Stored records
::::::

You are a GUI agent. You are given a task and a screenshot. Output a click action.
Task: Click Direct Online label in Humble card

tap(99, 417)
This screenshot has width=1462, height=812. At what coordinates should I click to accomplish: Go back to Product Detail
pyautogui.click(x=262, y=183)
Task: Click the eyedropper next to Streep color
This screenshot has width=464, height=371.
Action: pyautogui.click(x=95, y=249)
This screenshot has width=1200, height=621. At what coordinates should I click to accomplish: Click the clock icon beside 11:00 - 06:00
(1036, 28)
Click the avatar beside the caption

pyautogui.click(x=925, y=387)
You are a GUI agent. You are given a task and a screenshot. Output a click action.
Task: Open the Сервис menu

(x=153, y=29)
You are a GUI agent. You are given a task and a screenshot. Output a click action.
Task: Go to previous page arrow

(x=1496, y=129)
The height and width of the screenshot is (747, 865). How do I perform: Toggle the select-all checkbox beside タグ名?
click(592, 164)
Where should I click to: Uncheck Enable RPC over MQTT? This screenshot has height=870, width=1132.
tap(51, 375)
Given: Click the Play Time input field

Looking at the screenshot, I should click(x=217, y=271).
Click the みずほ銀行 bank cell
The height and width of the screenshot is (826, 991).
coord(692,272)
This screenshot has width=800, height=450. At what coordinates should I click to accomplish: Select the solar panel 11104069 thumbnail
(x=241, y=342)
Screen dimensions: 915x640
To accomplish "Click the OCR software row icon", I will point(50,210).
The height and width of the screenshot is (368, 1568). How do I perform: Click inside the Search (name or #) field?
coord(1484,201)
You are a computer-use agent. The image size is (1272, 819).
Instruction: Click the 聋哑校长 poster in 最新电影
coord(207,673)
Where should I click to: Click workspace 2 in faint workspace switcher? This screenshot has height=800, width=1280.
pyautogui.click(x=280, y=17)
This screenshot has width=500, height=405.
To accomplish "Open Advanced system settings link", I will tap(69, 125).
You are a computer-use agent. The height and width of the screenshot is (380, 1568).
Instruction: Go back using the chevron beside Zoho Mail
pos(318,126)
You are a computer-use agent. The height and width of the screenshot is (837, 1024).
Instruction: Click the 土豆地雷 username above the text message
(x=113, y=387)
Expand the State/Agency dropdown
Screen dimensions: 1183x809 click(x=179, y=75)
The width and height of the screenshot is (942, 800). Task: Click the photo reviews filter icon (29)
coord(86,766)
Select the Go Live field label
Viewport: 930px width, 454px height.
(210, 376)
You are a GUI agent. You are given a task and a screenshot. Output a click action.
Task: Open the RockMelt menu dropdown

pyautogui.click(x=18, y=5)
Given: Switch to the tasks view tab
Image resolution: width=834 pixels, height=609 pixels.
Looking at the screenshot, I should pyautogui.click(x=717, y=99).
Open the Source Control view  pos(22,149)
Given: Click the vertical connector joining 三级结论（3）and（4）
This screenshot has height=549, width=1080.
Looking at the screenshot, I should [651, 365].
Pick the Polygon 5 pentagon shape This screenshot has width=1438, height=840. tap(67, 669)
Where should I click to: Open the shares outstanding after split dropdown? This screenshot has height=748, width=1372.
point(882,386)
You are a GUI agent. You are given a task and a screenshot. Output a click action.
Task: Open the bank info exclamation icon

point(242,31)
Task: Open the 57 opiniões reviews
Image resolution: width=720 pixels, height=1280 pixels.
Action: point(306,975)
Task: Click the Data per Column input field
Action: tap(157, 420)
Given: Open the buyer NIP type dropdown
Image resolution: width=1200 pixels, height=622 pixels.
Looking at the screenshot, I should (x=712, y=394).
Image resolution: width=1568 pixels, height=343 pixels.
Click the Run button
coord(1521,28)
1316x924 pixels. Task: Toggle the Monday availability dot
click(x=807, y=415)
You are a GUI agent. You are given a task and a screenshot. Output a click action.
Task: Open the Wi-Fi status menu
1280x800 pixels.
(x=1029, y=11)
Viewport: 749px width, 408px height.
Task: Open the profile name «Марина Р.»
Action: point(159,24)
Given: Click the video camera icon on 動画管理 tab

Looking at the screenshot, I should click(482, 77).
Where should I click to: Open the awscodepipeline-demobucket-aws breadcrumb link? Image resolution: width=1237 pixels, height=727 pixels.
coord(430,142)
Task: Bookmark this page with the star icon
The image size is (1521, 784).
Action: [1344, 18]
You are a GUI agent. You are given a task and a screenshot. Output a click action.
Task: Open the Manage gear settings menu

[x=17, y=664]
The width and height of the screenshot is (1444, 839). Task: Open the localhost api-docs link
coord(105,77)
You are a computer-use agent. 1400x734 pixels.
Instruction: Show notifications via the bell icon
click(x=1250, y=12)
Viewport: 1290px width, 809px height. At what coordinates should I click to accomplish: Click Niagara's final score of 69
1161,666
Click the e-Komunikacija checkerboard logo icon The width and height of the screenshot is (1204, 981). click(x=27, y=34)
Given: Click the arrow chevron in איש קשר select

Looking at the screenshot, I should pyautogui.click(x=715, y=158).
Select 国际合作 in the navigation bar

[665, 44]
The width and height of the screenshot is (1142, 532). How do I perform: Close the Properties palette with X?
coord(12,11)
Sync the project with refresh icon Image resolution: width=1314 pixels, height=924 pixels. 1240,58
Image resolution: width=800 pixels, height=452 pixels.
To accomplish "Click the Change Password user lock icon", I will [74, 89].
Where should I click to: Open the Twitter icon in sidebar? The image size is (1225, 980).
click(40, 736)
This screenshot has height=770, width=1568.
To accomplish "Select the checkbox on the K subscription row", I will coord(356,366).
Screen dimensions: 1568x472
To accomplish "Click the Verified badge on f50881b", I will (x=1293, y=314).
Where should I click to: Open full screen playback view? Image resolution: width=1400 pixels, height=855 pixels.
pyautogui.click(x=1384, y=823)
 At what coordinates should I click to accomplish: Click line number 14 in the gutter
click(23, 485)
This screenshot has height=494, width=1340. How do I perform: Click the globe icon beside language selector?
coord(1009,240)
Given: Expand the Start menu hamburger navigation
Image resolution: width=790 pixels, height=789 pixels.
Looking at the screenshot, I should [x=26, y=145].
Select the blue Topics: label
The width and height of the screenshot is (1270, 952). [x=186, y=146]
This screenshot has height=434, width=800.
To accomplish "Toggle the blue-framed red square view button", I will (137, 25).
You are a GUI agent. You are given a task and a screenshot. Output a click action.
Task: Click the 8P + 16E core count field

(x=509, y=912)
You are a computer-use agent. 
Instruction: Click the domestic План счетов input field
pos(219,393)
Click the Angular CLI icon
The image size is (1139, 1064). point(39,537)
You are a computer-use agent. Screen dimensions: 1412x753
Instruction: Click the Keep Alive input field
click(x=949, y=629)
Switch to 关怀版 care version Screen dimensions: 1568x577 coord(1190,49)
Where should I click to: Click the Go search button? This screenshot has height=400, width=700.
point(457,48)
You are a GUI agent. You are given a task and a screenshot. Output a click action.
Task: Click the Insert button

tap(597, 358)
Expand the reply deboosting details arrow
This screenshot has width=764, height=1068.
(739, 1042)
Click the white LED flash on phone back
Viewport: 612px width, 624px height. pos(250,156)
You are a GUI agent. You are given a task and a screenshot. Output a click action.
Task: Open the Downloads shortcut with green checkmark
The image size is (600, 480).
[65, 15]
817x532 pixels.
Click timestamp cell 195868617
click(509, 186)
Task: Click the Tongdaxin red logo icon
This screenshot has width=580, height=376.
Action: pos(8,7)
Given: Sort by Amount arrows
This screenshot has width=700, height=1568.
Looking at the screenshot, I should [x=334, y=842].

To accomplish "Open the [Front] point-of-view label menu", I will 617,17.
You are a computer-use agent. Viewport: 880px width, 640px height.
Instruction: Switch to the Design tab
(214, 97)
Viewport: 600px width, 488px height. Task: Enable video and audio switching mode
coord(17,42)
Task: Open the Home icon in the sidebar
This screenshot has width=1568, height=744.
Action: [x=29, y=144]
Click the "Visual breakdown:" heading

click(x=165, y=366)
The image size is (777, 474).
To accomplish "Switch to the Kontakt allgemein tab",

::::::

§ **Try it**
Search the entries above for the word "will" and copy each line where it appears.

§ **Reply to the task**
To accomplish "Click the OCR software row icon", I will point(50,210).
To accomplish "Open Advanced system settings link", I will tap(69, 125).
To accomplish "Click the Change Password user lock icon", I will [74, 89].
To accomplish "Select the checkbox on the K subscription row", I will coord(356,366).
To accomplish "Click the Verified badge on f50881b", I will (x=1293, y=314).
To accomplish "Toggle the blue-framed red square view button", I will (137, 25).
To accomplish "Open the [Front] point-of-view label menu", I will 617,17.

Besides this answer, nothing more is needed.